Devletin yeni Kürt stratejisi

  • 28.10.2011 00:00

Emre Uslu, dün, Taraf Gazetesi'nde, devletin Kürt sorununa ilişkin yeni stratejisini anlatan dikkat çekici bir yazı kaleme almıştı.

Buna göre,

1. Siyasi iktidarın önceliği, "alan hakimiyeti"nin sağlanması, Kürt hareketinin KCK ve BDP üzerinden siyasi olarak PKK üzerinden askeri olarak yıpratılmasıdır...

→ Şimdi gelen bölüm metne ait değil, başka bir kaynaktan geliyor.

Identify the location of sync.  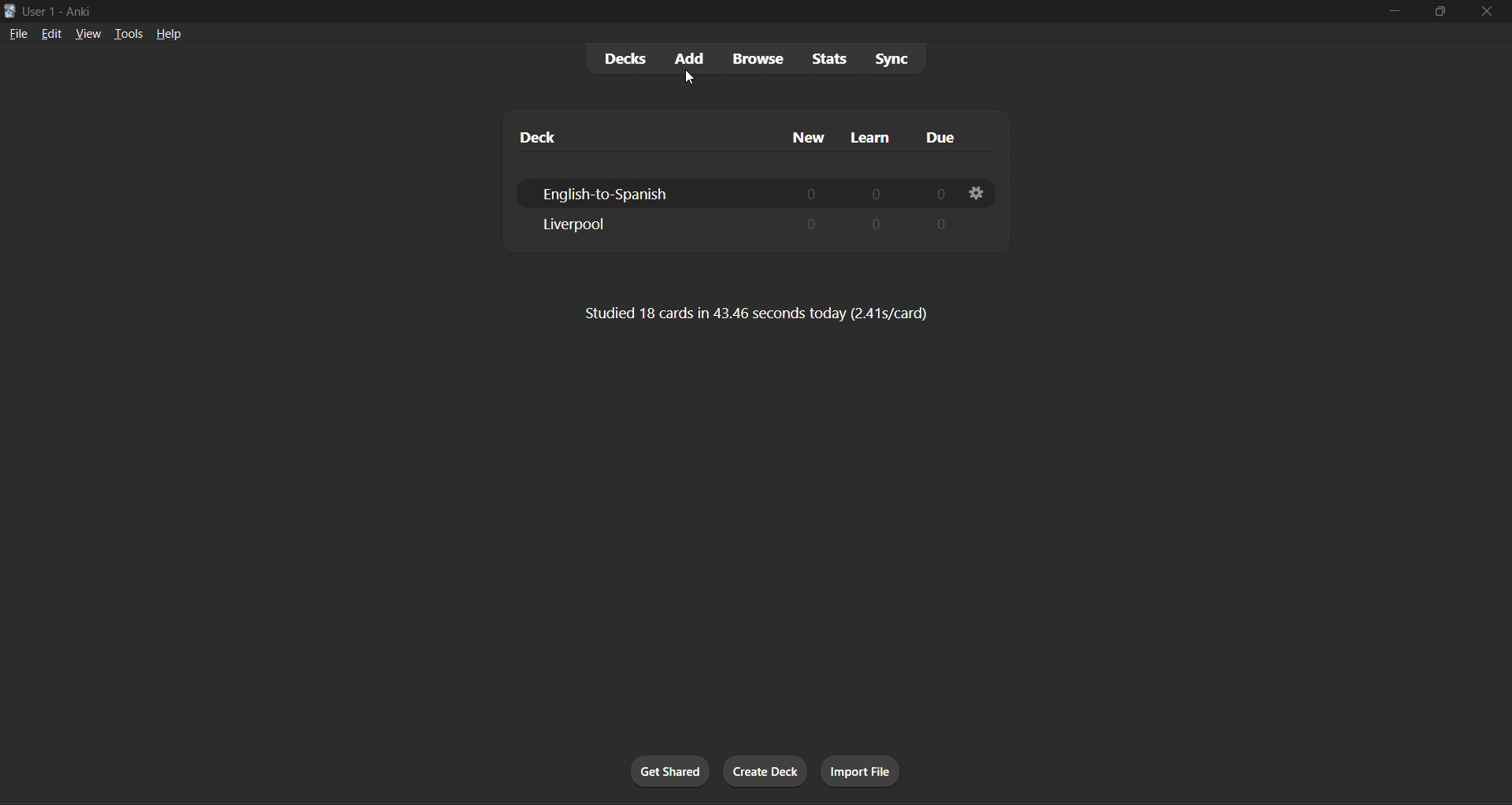
(890, 56).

2. AK Parti bunu yapabileceğine inanmaktadır, çünkü hem PKK'nın gücünün fazla abartıldığı kanısını taşımakta, hem ordunun iç meselelerinden ve yapı zaaflarından ötürü bugüne kadar PKK'yla çok etkili bir şekilde mücadele etmediğini düşünmektedir.

3. Bu strateji "PKK yok edilemez ama, beli bükülebilir, ondan sonra silah bıraktırma görüşmeleri yapılabilir, sağlıklı siyaset koşulları doğabilir..." mantığına dayanmaktadır.

Bunlar sadece Uslu'nun tespitleri değil. Hükümet politikaları üzerinde etkisi olan sivil güvenlik bürokrasisinin ve sivil güvenlik uzmanlarının görüşleri de bu yönde...

Bu aynı zamanda hükümete yakın çevrelerin teyit ettiği bir çerçeve...

Ordunun yanına polisi sürme niyeti, basının katkısıyla ve hatta onun eliyle PKK ve Kürt Hareketinin tartışılmasının önüne geçilmesi, ifade özgürlüğünün sınırlanması girişimleri, adli refleksi bu noktaya davet, bu çerçevenin, pek dillendirilmeyen önemli diğer parçalarıdır...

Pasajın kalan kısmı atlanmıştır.